___ EXTRACTED DATA ___

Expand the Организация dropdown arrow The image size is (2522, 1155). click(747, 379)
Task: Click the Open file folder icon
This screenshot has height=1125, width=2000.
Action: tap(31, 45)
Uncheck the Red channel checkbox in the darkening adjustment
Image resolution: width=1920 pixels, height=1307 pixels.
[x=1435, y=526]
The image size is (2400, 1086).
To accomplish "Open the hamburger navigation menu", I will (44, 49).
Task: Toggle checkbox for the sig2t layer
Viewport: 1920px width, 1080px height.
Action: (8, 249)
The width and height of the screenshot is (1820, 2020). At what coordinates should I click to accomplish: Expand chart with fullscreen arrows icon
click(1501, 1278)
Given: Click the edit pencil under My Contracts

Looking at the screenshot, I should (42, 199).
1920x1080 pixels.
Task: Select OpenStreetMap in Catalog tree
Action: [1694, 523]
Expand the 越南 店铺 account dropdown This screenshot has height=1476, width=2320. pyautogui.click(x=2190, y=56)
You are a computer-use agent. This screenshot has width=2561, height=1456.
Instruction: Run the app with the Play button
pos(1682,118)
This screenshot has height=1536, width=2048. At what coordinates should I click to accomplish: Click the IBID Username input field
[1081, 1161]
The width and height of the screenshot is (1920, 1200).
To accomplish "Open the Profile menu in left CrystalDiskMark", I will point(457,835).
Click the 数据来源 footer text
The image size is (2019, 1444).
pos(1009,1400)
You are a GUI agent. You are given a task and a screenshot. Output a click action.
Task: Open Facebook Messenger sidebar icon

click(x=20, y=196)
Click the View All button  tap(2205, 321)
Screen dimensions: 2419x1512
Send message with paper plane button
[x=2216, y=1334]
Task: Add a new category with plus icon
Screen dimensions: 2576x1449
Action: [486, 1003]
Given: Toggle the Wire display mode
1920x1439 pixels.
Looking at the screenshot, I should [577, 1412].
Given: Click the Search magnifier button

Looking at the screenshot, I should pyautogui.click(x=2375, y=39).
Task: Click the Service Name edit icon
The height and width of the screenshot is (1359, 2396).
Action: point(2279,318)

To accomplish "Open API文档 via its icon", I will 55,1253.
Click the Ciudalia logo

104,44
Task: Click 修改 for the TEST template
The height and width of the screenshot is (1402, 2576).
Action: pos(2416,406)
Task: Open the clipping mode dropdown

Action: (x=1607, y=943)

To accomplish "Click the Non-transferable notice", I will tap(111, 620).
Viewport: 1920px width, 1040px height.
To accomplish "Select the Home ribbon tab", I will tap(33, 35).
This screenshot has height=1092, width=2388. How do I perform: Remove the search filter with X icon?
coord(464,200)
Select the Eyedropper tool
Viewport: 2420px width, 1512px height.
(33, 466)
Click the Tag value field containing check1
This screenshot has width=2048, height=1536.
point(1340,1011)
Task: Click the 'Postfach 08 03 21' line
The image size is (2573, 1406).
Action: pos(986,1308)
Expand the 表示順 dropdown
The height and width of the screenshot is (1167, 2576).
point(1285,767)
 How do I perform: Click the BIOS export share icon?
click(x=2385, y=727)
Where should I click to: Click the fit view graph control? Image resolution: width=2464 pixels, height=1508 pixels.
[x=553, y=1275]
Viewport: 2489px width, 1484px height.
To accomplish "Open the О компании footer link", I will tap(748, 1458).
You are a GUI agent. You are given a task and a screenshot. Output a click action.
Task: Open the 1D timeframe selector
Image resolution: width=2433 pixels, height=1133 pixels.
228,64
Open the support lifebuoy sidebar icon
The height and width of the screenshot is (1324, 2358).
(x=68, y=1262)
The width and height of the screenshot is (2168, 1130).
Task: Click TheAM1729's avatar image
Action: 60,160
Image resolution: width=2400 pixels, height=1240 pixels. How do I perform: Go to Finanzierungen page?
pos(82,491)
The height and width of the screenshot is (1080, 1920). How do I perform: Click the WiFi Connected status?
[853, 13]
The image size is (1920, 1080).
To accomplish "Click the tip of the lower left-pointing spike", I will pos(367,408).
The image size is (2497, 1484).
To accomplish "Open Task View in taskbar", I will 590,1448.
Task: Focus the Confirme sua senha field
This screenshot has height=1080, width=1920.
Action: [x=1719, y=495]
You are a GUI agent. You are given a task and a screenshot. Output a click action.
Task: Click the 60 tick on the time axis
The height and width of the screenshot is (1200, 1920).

___

◆ WHAT YOU WILL DO ◆
Put down all the data once more, exactly as it appears above.

◆ EXPECTED ANSWER ◆
Expand the Организация dropdown arrow The image size is (2522, 1155). click(747, 379)
Task: Click the Open file folder icon
This screenshot has height=1125, width=2000.
Action: tap(31, 45)
Uncheck the Red channel checkbox in the darkening adjustment
Image resolution: width=1920 pixels, height=1307 pixels.
[x=1435, y=526]
The image size is (2400, 1086).
To accomplish "Open the hamburger navigation menu", I will (44, 49).
Task: Toggle checkbox for the sig2t layer
Viewport: 1920px width, 1080px height.
Action: (8, 249)
The width and height of the screenshot is (1820, 2020). At what coordinates should I click to accomplish: Expand chart with fullscreen arrows icon
click(1501, 1278)
Given: Click the edit pencil under My Contracts

Looking at the screenshot, I should (42, 199).
1920x1080 pixels.
Task: Select OpenStreetMap in Catalog tree
Action: [1694, 523]
Expand the 越南 店铺 account dropdown This screenshot has height=1476, width=2320. pyautogui.click(x=2190, y=56)
You are a computer-use agent. This screenshot has width=2561, height=1456.
Instruction: Run the app with the Play button
pos(1682,118)
This screenshot has height=1536, width=2048. At what coordinates should I click to accomplish: Click the IBID Username input field
[1081, 1161]
The width and height of the screenshot is (1920, 1200).
To accomplish "Open the Profile menu in left CrystalDiskMark", I will point(457,835).
Click the 数据来源 footer text
The image size is (2019, 1444).
pos(1009,1400)
You are a GUI agent. You are given a task and a screenshot. Output a click action.
Task: Open Facebook Messenger sidebar icon

click(x=20, y=196)
Click the View All button  tap(2205, 321)
Screen dimensions: 2419x1512
Send message with paper plane button
[x=2216, y=1334]
Task: Add a new category with plus icon
Screen dimensions: 2576x1449
Action: [486, 1003]
Given: Toggle the Wire display mode
1920x1439 pixels.
Looking at the screenshot, I should [577, 1412].
Given: Click the Search magnifier button

Looking at the screenshot, I should pyautogui.click(x=2375, y=39).
Task: Click the Service Name edit icon
The height and width of the screenshot is (1359, 2396).
Action: point(2279,318)

To accomplish "Open API文档 via its icon", I will 55,1253.
Click the Ciudalia logo

104,44
Task: Click 修改 for the TEST template
The height and width of the screenshot is (1402, 2576).
Action: pos(2416,406)
Task: Open the clipping mode dropdown

Action: (x=1607, y=943)

To accomplish "Click the Non-transferable notice", I will tap(111, 620).
Viewport: 1920px width, 1040px height.
To accomplish "Select the Home ribbon tab", I will tap(33, 35).
This screenshot has height=1092, width=2388. How do I perform: Remove the search filter with X icon?
coord(464,200)
Select the Eyedropper tool
Viewport: 2420px width, 1512px height.
(33, 466)
Click the Tag value field containing check1
This screenshot has width=2048, height=1536.
point(1340,1011)
Task: Click the 'Postfach 08 03 21' line
The image size is (2573, 1406).
Action: pos(986,1308)
Expand the 表示順 dropdown
The height and width of the screenshot is (1167, 2576).
point(1285,767)
 How do I perform: Click the BIOS export share icon?
click(x=2385, y=727)
Where should I click to: Click the fit view graph control? Image resolution: width=2464 pixels, height=1508 pixels.
[x=553, y=1275]
Viewport: 2489px width, 1484px height.
To accomplish "Open the О компании footer link", I will tap(748, 1458).
You are a GUI agent. You are given a task and a screenshot. Output a click action.
Task: Open the 1D timeframe selector
Image resolution: width=2433 pixels, height=1133 pixels.
228,64
Open the support lifebuoy sidebar icon
The height and width of the screenshot is (1324, 2358).
(x=68, y=1262)
The width and height of the screenshot is (2168, 1130).
Task: Click TheAM1729's avatar image
Action: 60,160
Image resolution: width=2400 pixels, height=1240 pixels. How do I perform: Go to Finanzierungen page?
pos(82,491)
The height and width of the screenshot is (1080, 1920). How do I perform: Click the WiFi Connected status?
[853, 13]
The image size is (1920, 1080).
To accomplish "Click the tip of the lower left-pointing spike", I will pos(367,408).
The image size is (2497, 1484).
To accomplish "Open Task View in taskbar", I will 590,1448.
Task: Focus the Confirme sua senha field
This screenshot has height=1080, width=1920.
Action: [x=1719, y=495]
You are a GUI agent. You are given a task and a screenshot. Output a click action.
Task: Click the 60 tick on the time axis
The height and width of the screenshot is (1200, 1920).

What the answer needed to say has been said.